「あきらめない」

 今年も秋入試が終了しました。
月並みですが、一年があっという間に過ぎてしまい、カレンダーを見る度に愕然とします。
受験結果は今年も大変良い結果が出ており、塾としても胸を張れる成果と自負しております。
また「合格速報」「合格体験記」をホームページに掲載しておりますので、是非見ていただきたいと願っています。
毎度のことながら、塾生の努力する姿には頭が下がる思いです。

 
最近この「塾長メッセージ」が結構読まれていることを(読んでもらうために書いているのですから当たり前ですが)遠くは関東圏の人も含め、あちらこちらから聞かされています。
内容の充実を目指さねばならないとは思うのですが、受験が終わるまでは、やはりなかなか書く時間が取れないのが現状です。
それでも読んでくださる方がいるというだけで、あきらめずに私たちの現状や考え方を伝えていきたいという気持ちが強くなっていきます。

 今年の秋入試に際して、いくつかの出来事も手伝って、私が塾生たちに繰り返し言った言葉があります。
それは「あきらめないこと」です。
もちろん今年の塾生が例年に比してあきらめやすかったからということではありません。しかし、研究計画作成等で最善を尽くしきらなかった人がいたことも事実です。
 
この「あきらめないこと」というのは、決して精神論ではなく、自己分析と大きく関わります
自分に対して適正な関心を抱き、最後の最後まで自分にとって最も利益となる方法を考え抜くことです。
コムニタスでは受験前日まで塾生と英語の読み合わせをしたり、面接の打ち合わせをしたりするのが通常です。
ですからモチベーションを切らさずに受験に臨むことができています。
しかし、どこかの時点で、あるいは何かの種目であきらめてしまうと最後の数日で大きな差がついてしまいます。
受験ではよく言われることですが、伸びる人は受験直前で別人の如く変化します。
しかし、どこかで意識を切ってしまうと、その人の成長はとまってしまうのです。

 社会生活をおこなっていると、どうしても「しょうがない」「どうすることもできない」ことは多々あります。
時にはこのように割り切った方が合理的であることもあります。
極端な例としては、空を自力で飛んだり、100メートルを5秒で走るのは、まず人間の能力では実現は難しいと思います。
どんなに訓練しても人間は道具なしで3メートルの高さを飛び越えられた記録はありませんし、この夏に出された100メートル走の脅威的な世界記録をもってしても8秒台には届きません。

> 表示内容
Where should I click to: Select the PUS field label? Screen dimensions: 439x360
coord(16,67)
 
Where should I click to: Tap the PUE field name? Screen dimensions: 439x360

> 課題 1
本文によると、今年の秋入試に際して筆者が塾生たちに繰り返し言った言葉は何か。
> 課題 2
「あきらめない」と題した本文を、最後の文の後から書き進めよ。

> 解答 1
「あきらめないこと」という言葉だ。

> 解答 2
したがって、もともと無理なことを「あきらめる」ことは根拠にもとづく行動と言えます。
しかし、その無理に思えることに挑み続け、人間の進歩として着実に歩を進める人もいます。
 スポーツの現役アスリートは、常に自分及び人間の限界を追い求めています。
それでも世の常として、いつかは肉体の限界を自覚し、一線を退くのですが、元100メートル日本記録保持者の朝原宣治選手は引退レースの直前インタビューで、「まだ9秒台(日本人未踏記録)をあきらめていない」と言っておられました。
これは何気ない一言のようにも聞こえますが、やはりそこには36歳まで日本のトップ選手として現役を続けて来られた矜持が見えますし、それだけ誠実に競技に向き合って来られたのだと思います。

 また医学者も同様のことが言えます。
医学は死に抗い続ける学問です。
もちろん現代医学は必ずしも不死を目標にしているわけではありませんが、いずれにしても人間は死ぬことを回避できません。
それを世の現実として、いかにして向き合うかを数々の宗教は説いてきました。
しかし、「どんなに頑張ったところで絶対無理なんだから、医学なんて無意味だ」と考える人は少ないでしょう。
医学の発展が日本人の平均寿命を世界最高水準にした一要因になっていることは疑いようもありません。
もちろん副産物として様々な倫理的な問題を生じています。
しかし、だからといって医学が我々に果たしてきてくれた役割の大きさが否定されることはないと言えます。

 それと比べると(不適切な比較かもしれませんが)、例えば研究計画で自分が最良と考えるものを作ろうとしないこと、あるいは不合格の不安に対する防衛なのか、「私なんて能力がないから」という発言等々は、よくあることかもしれませんが、非常に不誠実に見えます。
少なくとも大学院は、研究をする機関である以上、簡単に能力の限界を設定してしまう態度は不適切と言えます。
ましてや大学院を受験しようとする側が能力の限界を示してしまったのでは、「もう伸びません」と言っているようなものです。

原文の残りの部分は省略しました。